LINEは「いつでもどこでも素早く簡単に友人にメッセージが送る、モバイルメッセンジャープラットフォーム」というコンセプトの元に開発されました。これは、震災時に簡単につながらなかったメールや電話の教訓を活かしたサービスとも解釈することもできます。

このように震災後のサービスは何かしらの教訓を得ていることが多く、「誰かのために」を意識しているサービスはそれなりに結果を出しています。なので独立を考える際にも、事業の本質を考えることが重要です。

ロードマップを駆使して、あなただけの事業の本質の見つける!

3では、自分の事業を考える際に、事業の本質を考えていくにはどうすればいいのでしょうか?野口さんは、自分の事業の本質を明確にするには、ロードマップを活用すると良いと言っています。

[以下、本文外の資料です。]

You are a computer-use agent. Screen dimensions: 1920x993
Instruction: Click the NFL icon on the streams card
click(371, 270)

まずやりたい事業について「それは一体何なのか」を考えて、自分の中から出てきた言葉を掘り下げていきます。それを連想ゲームのようにつないでいけば自分が考える「その事業の本質」にたどります。

例を紹介します。ある海辺のコンビニは、彼らの本部の許可を得て自分たちの手作り弁当を販売しました。なぜならその地域には、肉体労働に従事するお客が多く、塩気のある漬け物を入れ、ご飯を大盛りにしたところ大ヒットしたのです。

お客さんの立場になって、彼らが何を欲しているかを考えた結果、コンビニ業態に「愛」のこもった弁当で付加価値をつけることができたんです。このように、フランチャイズであっても本質をきちんと見据えてサービスや商品展開をしていけば付加価値をつけることができる、というわけです。

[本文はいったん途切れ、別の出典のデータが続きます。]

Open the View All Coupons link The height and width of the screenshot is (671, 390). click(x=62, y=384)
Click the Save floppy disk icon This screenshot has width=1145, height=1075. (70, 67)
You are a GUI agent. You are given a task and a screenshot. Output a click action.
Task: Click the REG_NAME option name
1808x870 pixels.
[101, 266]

【自分の目標×事業の本質】上手に掛けあわせて、あなただけの事業に!

4ここまで事業の本質について解説してみましたが、実際に自分がやりたい事業とどう結びつければいいのでしょうか?本質は最初からポンと出てくるものではなく、なかなか掴みづらいです。ですのでまず「自分のため」にやりたいこと、実現したいことを考えて書き出すことを、野口さんはおすすめしています。

次に「人のため」という軸で、家族や従業員、顧客など直接関わりを持つ人々にとってそれがどうためになるのか、さらに「人々のため」として世の中にどう役立つかを書き出していきます。

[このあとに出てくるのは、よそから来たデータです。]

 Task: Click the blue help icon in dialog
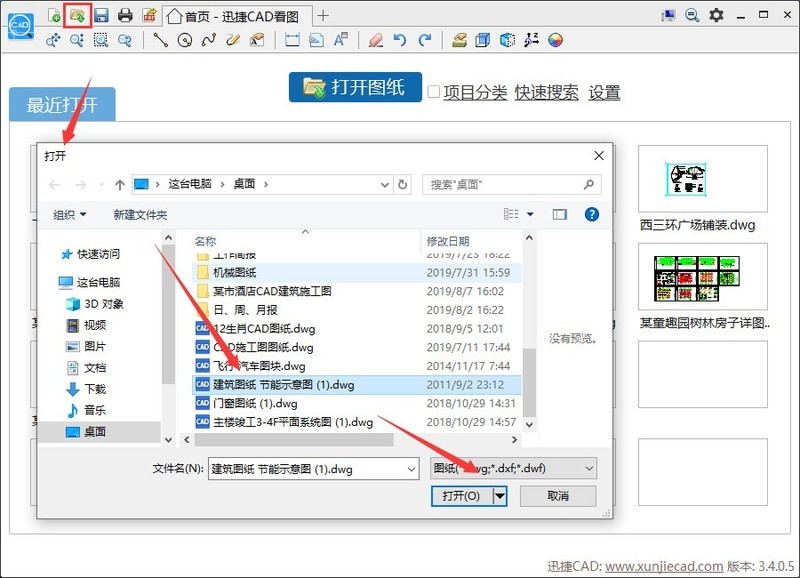591,214
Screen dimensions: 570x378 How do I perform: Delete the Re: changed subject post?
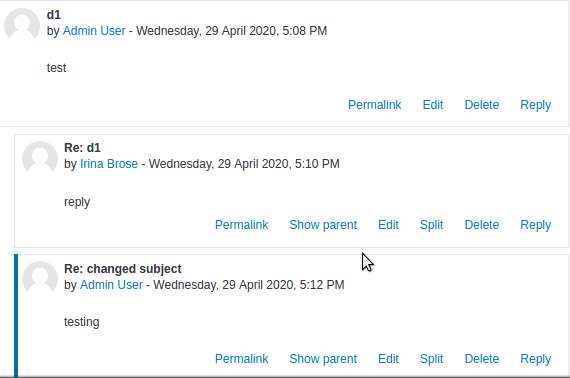[x=482, y=359]
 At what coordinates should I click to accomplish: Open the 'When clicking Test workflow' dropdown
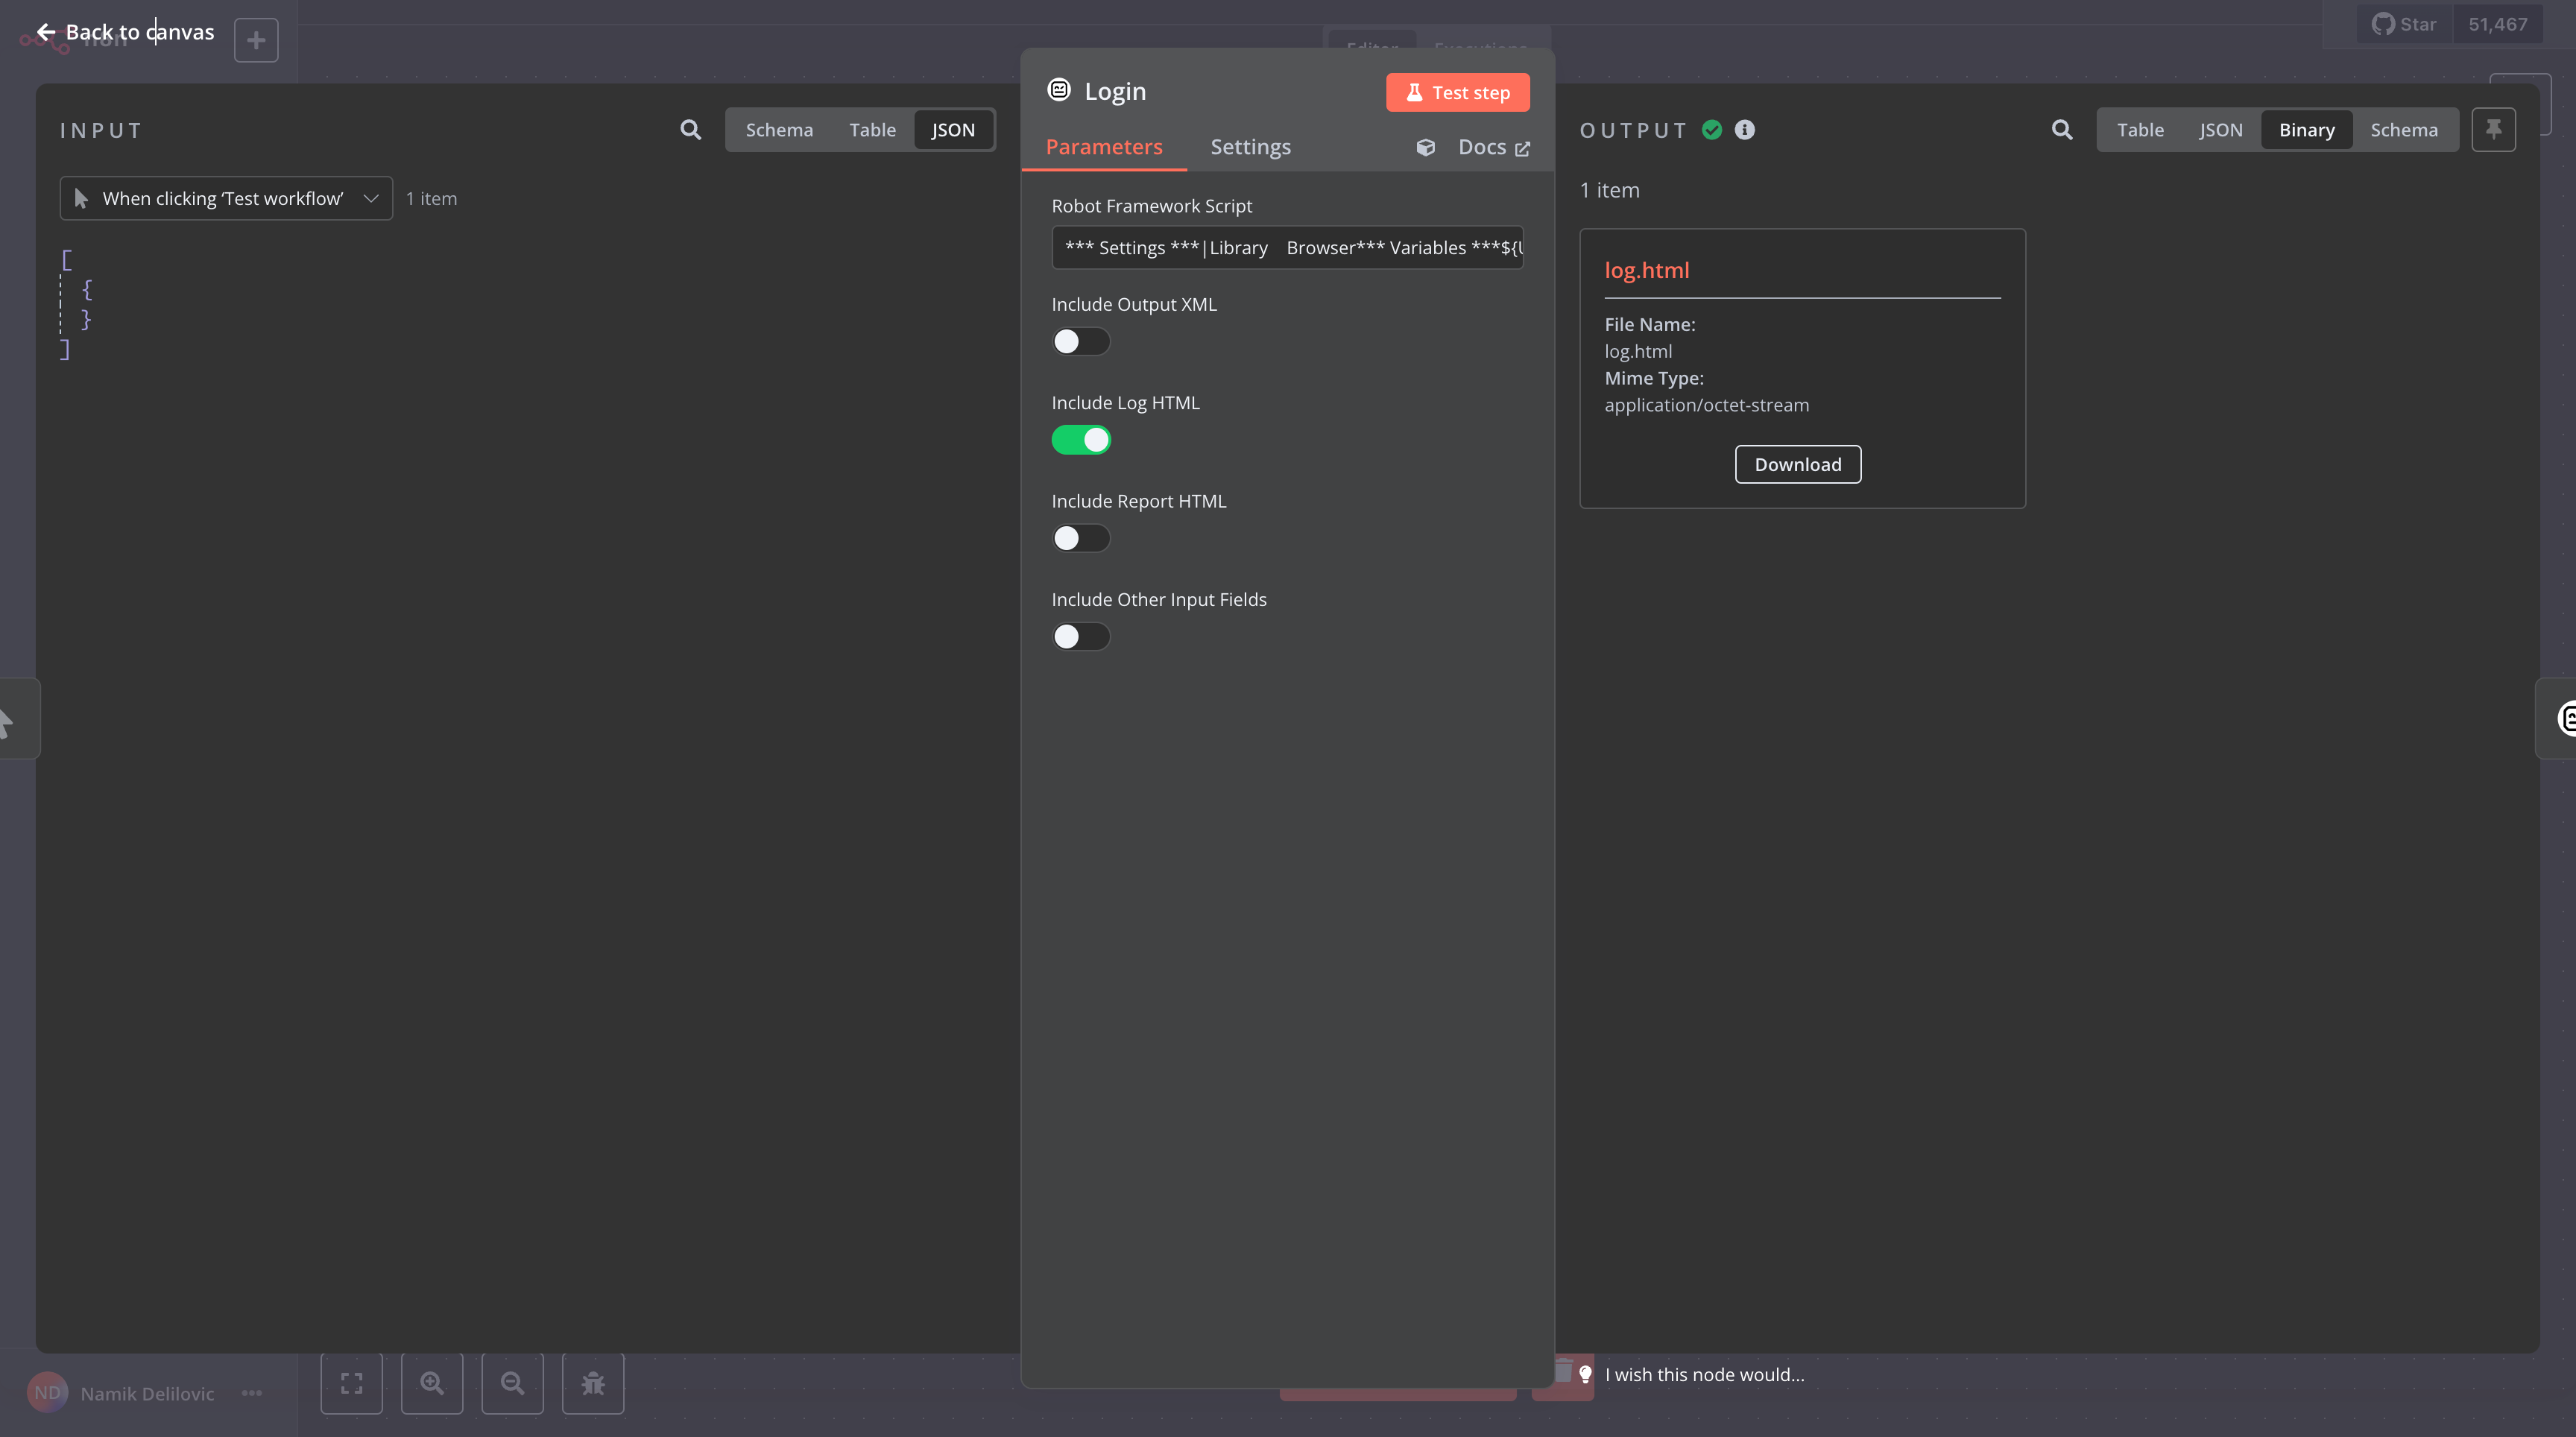[x=226, y=199]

この3つが重なる事業なら、自分のためだけでなく、他人や社会に貢献できる事業として本質的な意味を見つけることができます。また、自分のやりたいことから市場のニーズを結びつけることで、さらに魅力的な事業を生み出すことができるかもしれません。

事業の本質が見えれば市場のニーズが分かる!あなたが始める事業はどうですか?

5本質をきちんと捉えられていれば、それは必然的に市場のニーズを捉えていると言っていいでしょう。もし、書き出しても人々のために何ができるかがうまく想像できない場合は、実際に自分が始める事業のターゲットになりうる人に相談してみるのも手です。

今後も、世の中の仕組みや構造に変化が起こり、そのたびにビジネスのやり方が変わっていくことが予想されます。これまでの価値観や方法論に囚われずに消費行動の本質を理解していくことが大切なのです。

自分のやりたい事業に本質をうまく掛けあわせて新しい価値を生み出していければ、その事業は、あなたにしかできない事業へと生まれ変わるはずです!